Why Operators Want It
Cloud RAN can help operators improve hardware utilization, automate deployments, coordinate radio behavior across sites, introduce new services faster, and support different network slices or enterprise requirements. It can also align radio operations with the cloud-native practices already used in 5G cores and edge platforms.
The appeal is strongest where networks are dense or services are varied: cities, campuses, factories, venues, transport hubs, and enterprise deployments. In those environments, pooled processing and automation can make it easier to tune capacity, handle traffic peaks, coordinate cells, and support low-latency services.
What Makes Cloud RAN Hard
RAN workloads are demanding. They are latency-sensitive, compute-intensive, and tied to precise timing. Cloud RAN needs specialized cloud infrastructure with acceleration, synchronization, optimized networking, real-time performance, observability, resilient transport, and careful integration with radios and operations systems.
Fronthaul is often the hardest constraint. Moving low-layer radio information between radio units and processing sites can require high bandwidth and strict timing. If the transport network is expensive, unavailable, or unreliable, centralization loses its advantage. Successful Cloud RAN design starts with realistic transport engineering rather than assuming every function can move freely.
Automation and RAN Intelligence
Cloud-native RAN makes automation more practical because functions can be deployed, scaled, monitored, and updated through software pipelines. RAN intelligent controllers and AI-assisted operations can help optimize energy use, detect anomalies, tune parameters, manage traffic, and support service assurance.
Automation still needs guardrails. Radio networks affect emergency communications, business services, mobile broadband, public safety, and critical infrastructure. Automated changes need testing, rollback, policy controls, security review, and human oversight for high-impact actions. A more programmable RAN is useful when it is also more observable and accountable.
5G-Advanced and AI-RAN
5G-Advanced strengthens the direction toward more intelligent and software-defined networks. Release 18 work includes features that support improved performance, energy efficiency, positioning, RedCap, network slicing, and AI-assisted operation. Cloud RAN gives operators an infrastructure model that can absorb those software-driven improvements over time.

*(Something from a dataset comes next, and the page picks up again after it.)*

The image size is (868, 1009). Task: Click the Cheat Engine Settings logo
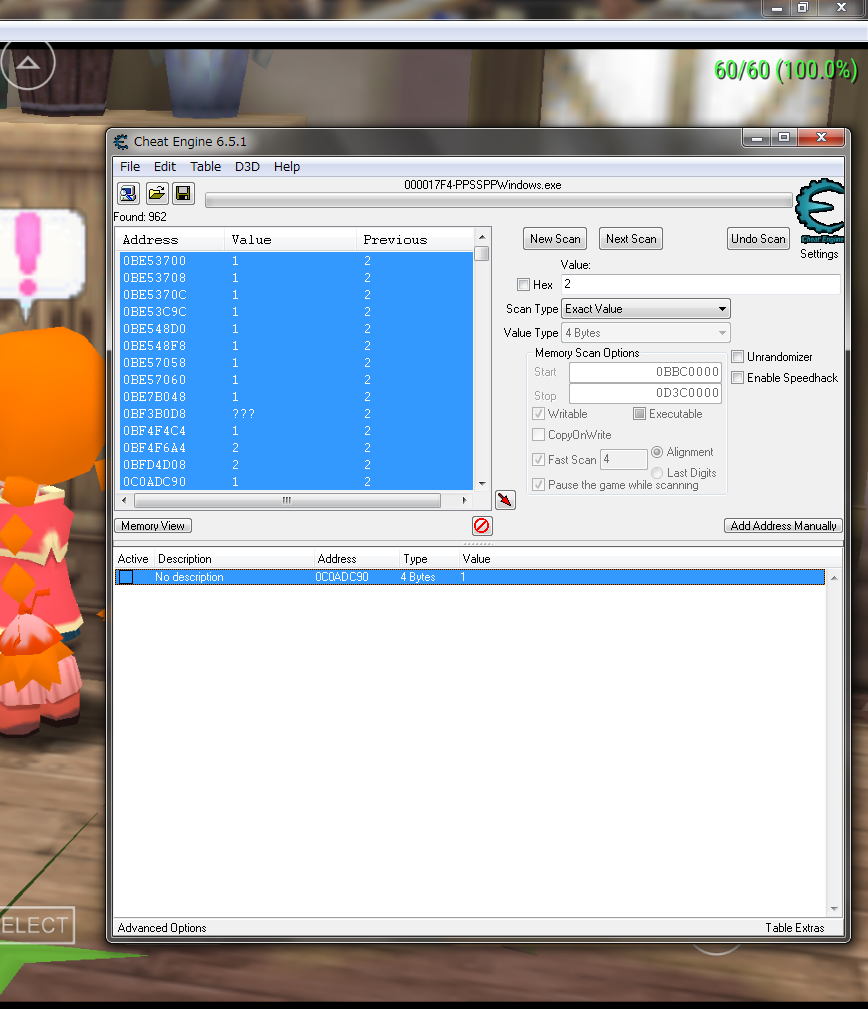tap(819, 212)
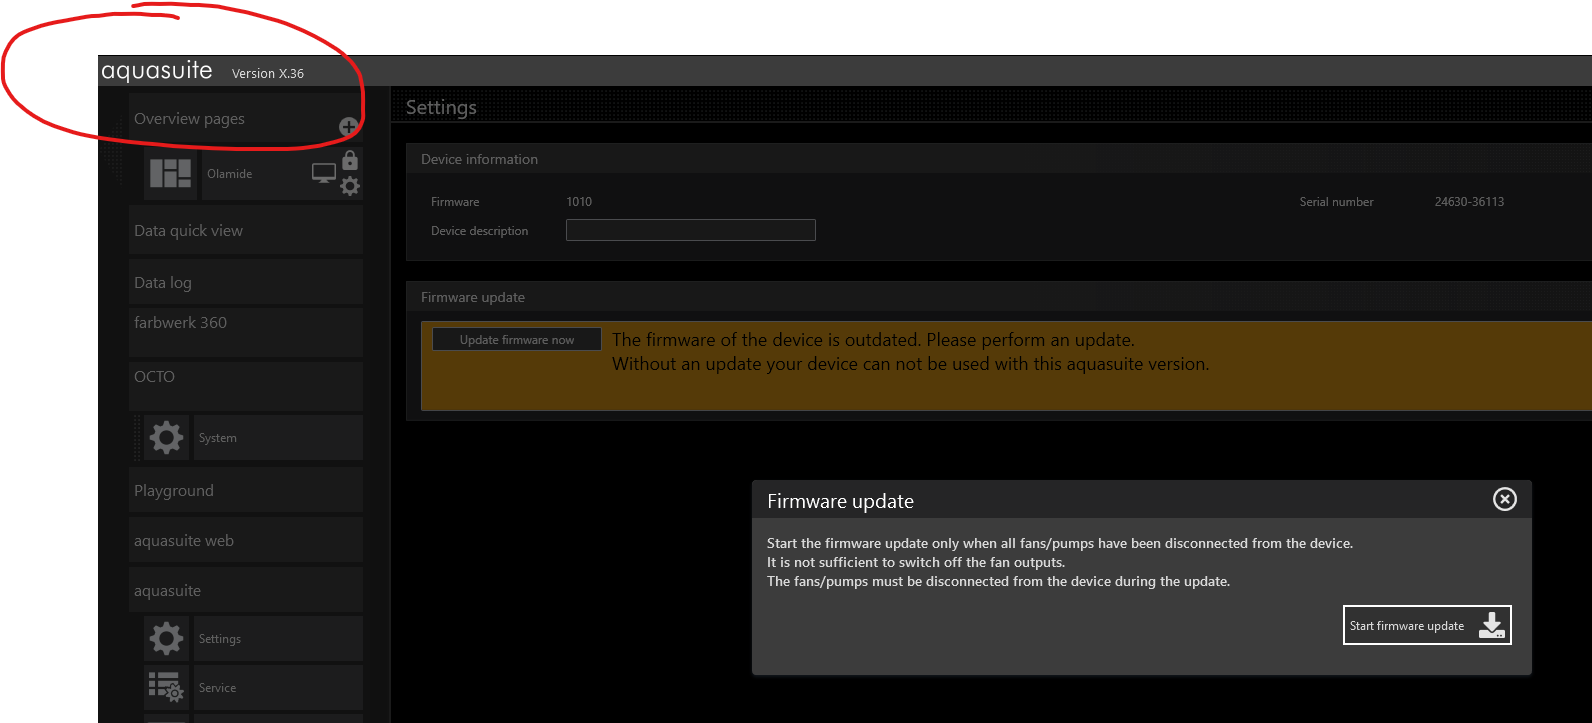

AI-RAN is the next extension of the idea: using shared accelerated infrastructure for both radio processing and AI workloads, or using AI to optimize RAN behavior more directly. This is still developing, but it reflects the same underlying trend that began with RAN virtualization: radio networks are becoming computing platforms as much as communications infrastructure.
The Practical Lesson
Cloud RAN is valuable when it solves an operational problem: scaling capacity, improving coordination, supporting enterprise services, reducing hardware lock-in, automating updates, or placing compute closer to radio demand. It is less persuasive as a slogan. Operators still have to make careful tradeoffs among performance, cost, energy use, transport, vendor integration, and service reliability.
The Nokia and Orange trial showed why the topic mattered before commercial 5G arrived. Today, the same idea has expanded into a broader ecosystem of vRAN, Open RAN, edge cloud, RAN intelligence, and 5G-Advanced. The RAN is becoming less like a collection of isolated boxes and more like a distributed, software-defined system.